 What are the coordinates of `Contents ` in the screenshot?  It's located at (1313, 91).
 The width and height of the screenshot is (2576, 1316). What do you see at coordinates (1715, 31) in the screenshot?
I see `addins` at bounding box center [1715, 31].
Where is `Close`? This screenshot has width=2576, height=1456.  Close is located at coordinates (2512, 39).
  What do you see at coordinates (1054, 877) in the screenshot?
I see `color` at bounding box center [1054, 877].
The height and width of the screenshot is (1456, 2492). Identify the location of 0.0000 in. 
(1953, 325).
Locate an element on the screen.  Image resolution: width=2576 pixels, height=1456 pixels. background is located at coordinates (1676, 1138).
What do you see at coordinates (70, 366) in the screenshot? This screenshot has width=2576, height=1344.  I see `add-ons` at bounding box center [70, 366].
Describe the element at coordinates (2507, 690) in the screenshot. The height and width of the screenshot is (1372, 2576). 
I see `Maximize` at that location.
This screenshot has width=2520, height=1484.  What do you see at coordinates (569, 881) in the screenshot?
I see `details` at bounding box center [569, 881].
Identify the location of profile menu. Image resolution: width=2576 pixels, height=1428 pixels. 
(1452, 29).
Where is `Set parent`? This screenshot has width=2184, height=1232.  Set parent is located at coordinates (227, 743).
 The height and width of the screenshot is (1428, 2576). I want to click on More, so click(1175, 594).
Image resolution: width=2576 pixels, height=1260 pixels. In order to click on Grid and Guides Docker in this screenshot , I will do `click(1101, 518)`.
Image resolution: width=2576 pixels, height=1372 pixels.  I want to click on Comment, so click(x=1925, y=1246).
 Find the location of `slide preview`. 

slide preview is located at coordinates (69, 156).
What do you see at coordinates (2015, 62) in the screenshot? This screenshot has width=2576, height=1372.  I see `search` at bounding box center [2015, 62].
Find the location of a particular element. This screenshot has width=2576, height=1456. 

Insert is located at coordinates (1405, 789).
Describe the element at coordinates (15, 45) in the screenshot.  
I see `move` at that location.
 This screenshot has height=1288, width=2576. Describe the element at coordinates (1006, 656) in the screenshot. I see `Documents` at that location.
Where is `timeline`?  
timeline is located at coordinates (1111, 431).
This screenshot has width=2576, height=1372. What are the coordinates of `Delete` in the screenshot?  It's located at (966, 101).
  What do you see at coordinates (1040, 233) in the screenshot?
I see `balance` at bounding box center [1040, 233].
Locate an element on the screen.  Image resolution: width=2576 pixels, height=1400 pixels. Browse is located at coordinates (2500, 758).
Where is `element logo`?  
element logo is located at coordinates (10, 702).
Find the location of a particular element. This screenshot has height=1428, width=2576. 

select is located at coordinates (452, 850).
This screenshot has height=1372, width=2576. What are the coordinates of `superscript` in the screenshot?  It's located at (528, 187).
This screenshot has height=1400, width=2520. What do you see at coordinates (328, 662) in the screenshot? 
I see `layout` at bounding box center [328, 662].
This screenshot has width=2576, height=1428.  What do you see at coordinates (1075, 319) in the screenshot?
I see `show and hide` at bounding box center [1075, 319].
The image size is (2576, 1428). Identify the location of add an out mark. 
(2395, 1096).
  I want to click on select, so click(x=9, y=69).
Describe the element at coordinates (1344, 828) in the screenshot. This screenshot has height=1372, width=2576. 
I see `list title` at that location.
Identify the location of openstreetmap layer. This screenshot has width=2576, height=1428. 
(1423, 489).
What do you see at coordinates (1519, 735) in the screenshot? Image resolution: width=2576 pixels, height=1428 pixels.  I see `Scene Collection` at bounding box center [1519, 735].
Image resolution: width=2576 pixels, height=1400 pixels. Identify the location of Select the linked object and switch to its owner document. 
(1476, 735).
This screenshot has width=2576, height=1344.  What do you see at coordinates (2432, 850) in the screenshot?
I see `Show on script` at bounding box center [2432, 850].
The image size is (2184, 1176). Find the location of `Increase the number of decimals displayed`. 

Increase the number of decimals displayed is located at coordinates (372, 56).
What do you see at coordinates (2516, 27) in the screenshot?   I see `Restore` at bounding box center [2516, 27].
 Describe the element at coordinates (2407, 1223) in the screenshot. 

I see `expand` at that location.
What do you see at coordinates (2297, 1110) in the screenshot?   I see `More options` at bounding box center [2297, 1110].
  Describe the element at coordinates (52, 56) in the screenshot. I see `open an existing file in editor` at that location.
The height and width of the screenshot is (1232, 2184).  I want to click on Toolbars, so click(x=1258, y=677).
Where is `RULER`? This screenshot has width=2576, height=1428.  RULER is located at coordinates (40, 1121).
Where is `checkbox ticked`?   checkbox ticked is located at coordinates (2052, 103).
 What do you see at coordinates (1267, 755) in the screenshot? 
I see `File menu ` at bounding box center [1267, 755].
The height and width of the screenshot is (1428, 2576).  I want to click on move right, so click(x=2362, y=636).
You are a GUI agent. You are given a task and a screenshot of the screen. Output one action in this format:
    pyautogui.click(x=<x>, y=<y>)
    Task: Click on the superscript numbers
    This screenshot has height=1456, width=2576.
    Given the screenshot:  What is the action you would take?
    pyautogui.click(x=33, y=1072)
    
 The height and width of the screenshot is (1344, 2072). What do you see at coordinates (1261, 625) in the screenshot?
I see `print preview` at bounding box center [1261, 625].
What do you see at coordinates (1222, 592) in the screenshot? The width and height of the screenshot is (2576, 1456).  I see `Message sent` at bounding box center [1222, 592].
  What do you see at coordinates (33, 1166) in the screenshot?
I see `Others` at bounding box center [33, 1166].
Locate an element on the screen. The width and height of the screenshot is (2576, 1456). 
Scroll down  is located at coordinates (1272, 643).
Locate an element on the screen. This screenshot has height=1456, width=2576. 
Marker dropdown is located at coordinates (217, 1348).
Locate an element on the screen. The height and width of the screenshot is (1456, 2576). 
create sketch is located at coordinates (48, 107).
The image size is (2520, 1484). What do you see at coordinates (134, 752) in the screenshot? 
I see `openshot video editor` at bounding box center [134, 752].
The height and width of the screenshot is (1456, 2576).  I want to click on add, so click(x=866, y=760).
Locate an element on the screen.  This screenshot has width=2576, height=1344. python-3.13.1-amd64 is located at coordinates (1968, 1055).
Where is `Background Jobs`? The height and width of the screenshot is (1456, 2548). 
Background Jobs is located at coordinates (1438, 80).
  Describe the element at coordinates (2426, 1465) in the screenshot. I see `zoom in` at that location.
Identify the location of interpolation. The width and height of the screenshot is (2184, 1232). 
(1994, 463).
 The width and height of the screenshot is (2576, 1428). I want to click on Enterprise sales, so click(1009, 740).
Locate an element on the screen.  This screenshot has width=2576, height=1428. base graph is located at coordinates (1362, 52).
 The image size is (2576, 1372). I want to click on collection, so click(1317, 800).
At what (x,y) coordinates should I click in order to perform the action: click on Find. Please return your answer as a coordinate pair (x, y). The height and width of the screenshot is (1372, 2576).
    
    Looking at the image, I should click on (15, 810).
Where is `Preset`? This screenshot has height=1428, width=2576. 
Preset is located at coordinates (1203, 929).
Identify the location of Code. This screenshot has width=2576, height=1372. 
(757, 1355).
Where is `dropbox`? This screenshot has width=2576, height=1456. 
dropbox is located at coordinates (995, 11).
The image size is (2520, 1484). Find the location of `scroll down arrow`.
○ ○ ○ ○ ○ ○ ○
Return the lines from the one holding "Identify the location of profile" through the one holding "Image resolution: width=2576 pixels, height=1260", inclusive, reproducing them character for character.

Identify the location of profile menu. Image resolution: width=2576 pixels, height=1428 pixels. 
(1452, 29).
Where is `Set parent`? This screenshot has width=2184, height=1232.  Set parent is located at coordinates (227, 743).
 The height and width of the screenshot is (1428, 2576). I want to click on More, so click(1175, 594).
Image resolution: width=2576 pixels, height=1260 pixels. In order to click on Grid and Guides Docker in this screenshot , I will do `click(1101, 518)`.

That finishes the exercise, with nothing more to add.